* [The problem]:
Work through the entries below line by line and give the number of lines with the string "computer", nothing else.

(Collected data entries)
┄┄┄┄┄┄
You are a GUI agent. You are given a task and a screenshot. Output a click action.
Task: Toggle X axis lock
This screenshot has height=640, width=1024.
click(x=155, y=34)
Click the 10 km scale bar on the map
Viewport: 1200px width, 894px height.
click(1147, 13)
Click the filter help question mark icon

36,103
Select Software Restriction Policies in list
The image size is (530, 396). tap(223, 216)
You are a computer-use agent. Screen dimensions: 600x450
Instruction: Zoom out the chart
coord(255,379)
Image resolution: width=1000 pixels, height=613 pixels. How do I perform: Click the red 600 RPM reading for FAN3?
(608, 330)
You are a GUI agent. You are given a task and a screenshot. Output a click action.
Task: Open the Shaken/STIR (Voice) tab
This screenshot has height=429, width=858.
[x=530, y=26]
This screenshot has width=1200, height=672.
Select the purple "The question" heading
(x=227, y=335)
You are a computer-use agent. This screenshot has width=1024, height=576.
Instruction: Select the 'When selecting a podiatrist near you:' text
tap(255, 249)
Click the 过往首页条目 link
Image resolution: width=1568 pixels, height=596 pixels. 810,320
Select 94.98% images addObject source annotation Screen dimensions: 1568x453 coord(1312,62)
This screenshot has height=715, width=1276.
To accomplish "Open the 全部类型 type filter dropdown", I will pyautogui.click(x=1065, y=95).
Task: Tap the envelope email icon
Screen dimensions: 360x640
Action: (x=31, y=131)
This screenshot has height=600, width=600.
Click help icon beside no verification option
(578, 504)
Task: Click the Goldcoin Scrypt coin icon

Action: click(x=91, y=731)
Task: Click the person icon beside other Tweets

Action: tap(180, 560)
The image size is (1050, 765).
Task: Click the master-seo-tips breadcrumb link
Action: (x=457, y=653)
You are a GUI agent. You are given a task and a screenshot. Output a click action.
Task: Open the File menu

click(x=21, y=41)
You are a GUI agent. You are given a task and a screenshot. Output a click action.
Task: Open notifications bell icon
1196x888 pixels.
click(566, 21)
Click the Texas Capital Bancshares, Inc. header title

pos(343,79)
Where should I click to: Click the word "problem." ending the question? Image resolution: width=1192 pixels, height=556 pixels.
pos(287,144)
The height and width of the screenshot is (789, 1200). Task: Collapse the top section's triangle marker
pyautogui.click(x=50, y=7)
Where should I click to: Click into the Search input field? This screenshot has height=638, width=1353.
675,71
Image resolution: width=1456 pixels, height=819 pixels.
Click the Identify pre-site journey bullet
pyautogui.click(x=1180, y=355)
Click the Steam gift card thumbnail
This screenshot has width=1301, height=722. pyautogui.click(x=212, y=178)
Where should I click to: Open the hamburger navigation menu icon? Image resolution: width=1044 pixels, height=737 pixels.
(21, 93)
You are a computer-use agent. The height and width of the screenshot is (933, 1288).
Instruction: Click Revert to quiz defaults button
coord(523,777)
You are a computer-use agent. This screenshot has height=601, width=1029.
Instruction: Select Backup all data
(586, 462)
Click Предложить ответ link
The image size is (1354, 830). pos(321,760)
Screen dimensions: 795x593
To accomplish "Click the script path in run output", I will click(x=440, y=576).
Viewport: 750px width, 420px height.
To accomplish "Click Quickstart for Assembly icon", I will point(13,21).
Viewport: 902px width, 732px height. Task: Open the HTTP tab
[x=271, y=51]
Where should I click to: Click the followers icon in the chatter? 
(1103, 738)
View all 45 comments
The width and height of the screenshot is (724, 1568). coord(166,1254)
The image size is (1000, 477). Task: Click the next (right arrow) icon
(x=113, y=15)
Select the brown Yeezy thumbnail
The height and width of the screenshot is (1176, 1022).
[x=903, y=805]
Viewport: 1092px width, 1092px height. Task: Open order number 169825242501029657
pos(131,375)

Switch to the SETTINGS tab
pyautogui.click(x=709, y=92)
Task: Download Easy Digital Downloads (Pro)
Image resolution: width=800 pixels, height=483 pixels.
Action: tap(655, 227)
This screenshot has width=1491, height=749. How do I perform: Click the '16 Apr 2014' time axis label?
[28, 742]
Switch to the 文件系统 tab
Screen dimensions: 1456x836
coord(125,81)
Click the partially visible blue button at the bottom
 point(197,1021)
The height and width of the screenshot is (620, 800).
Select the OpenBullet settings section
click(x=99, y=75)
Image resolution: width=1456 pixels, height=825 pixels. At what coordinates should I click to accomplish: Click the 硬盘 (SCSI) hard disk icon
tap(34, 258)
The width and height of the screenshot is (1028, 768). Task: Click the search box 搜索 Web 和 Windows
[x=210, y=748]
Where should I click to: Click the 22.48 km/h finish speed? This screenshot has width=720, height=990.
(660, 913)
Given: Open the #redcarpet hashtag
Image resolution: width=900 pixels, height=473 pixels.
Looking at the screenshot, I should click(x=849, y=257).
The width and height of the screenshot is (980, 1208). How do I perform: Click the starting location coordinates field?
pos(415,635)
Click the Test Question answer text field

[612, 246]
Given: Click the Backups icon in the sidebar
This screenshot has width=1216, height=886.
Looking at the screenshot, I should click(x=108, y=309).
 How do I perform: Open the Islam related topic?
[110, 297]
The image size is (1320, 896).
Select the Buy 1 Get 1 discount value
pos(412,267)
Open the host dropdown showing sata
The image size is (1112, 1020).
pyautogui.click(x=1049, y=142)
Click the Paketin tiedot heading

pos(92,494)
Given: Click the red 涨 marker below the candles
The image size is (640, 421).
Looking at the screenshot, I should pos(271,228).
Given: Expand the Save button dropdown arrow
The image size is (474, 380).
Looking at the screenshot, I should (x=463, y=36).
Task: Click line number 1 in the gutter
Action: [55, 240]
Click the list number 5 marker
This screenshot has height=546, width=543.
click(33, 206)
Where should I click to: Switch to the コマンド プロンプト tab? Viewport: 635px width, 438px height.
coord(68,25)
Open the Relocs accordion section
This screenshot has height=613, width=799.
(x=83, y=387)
┄┄┄┄┄┄
* [Answer box]:
4